Comment by Daneel_ 3 days ago

5 replies

No? I’ve been mountain biking for over 20 years and never any broken bones or had to go to hospital as a result, despite doing downhill, trials, and dirt jumping. And I have 20 years of fitness to show for it - that’s about as positive as it gets.

_Algernon_ 3 days ago

Get 8 billion people to flip a coin 30 times in a row, and one is likely to get heads 30 times in a row. It means nothing.

  • Fricken 3 days ago

    He's been flipping the same coin for 20 years and it has never come up tails. That's quite the coin. There is no data set more relevant to a person than their own experience.

    Meanwhile I don't have enough fingers and toes to count up all the people I've known personally who have been killed or crippled in auto collisions.

    • Dylan16807 2 days ago

      > He's been flipping the same coin for 20 years and it has never come up tails. That's quite the coin.

      That also means nothing, because you said nothing about how often the coin is flipped.

      The first papers that show up in google say "Mountain biking athletes were found to have an overall injury risk rate of 0.6% per year and 1 injury per 1000 h of biking." and "75% of the injuries were minor, such as skin wounds and simple contusions"

      4000 hours per serious injury would mean 2000 hours per coin flip. A hypothetical person that bikes twice a month, 4 hours each time, for 20 years with these accident rates, would have flipped the coin once.

      But if the accident rates were 10x higher, you could easily still get the same results. One person is just not enough data here. Let's use the real data that show it's pretty safe.

sejje 3 days ago

You haven't addressed the argument (riskiness of the activity) with your anecdote.

  • grayhatter 3 days ago

    That was his point, or if it wasn't it's my point.
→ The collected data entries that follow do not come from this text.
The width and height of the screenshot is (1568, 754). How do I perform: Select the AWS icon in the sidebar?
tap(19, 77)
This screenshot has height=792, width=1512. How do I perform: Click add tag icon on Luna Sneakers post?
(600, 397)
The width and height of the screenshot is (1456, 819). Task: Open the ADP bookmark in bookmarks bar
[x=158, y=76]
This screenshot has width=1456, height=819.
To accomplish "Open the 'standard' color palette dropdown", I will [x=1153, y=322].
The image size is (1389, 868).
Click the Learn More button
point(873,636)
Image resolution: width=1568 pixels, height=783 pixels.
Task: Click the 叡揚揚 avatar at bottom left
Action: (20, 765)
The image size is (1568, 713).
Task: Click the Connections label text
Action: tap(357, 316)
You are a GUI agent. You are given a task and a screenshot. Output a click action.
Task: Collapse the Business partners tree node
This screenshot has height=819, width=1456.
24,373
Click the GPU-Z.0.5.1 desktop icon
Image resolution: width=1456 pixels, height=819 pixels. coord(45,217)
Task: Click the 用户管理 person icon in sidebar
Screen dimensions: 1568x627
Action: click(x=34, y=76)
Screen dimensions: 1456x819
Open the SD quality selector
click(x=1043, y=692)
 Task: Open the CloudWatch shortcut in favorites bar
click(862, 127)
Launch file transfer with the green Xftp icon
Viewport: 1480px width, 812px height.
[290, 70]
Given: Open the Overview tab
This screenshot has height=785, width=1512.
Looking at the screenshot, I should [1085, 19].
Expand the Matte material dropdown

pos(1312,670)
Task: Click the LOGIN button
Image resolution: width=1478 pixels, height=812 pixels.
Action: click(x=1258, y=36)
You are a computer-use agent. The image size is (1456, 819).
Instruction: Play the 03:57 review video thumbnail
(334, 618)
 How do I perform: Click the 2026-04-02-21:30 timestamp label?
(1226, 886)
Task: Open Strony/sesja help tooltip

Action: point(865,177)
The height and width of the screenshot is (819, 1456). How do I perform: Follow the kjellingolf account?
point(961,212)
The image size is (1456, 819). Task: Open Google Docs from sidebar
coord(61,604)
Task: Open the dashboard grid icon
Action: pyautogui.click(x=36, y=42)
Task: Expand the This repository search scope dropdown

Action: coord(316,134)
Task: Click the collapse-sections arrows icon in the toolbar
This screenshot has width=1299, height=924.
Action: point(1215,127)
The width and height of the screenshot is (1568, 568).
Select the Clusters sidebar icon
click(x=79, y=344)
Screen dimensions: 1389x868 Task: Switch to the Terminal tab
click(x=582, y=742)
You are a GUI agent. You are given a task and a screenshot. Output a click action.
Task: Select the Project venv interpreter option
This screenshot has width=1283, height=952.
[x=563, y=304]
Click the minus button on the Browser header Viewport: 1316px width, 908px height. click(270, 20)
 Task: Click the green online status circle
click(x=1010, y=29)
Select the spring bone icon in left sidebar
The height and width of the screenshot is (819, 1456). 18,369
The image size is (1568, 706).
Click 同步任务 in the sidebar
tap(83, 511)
It's a physical activity, one that from my POV improves health much more than reduces it. Take the hypothetical where he doesn't ever find a replacement activity, and instead of being fit becomes obese and depressed. that would be worse for society than mountain biking wouldn't it?

    For society only; what's the TCO of a mountain biking injury times the rate of injuries, over the TCO of obesity and depression times the likelihood a sedentary lifestyle results?

    without access to that data, his anecdote does appear to be a stronger argument than literally no data, no?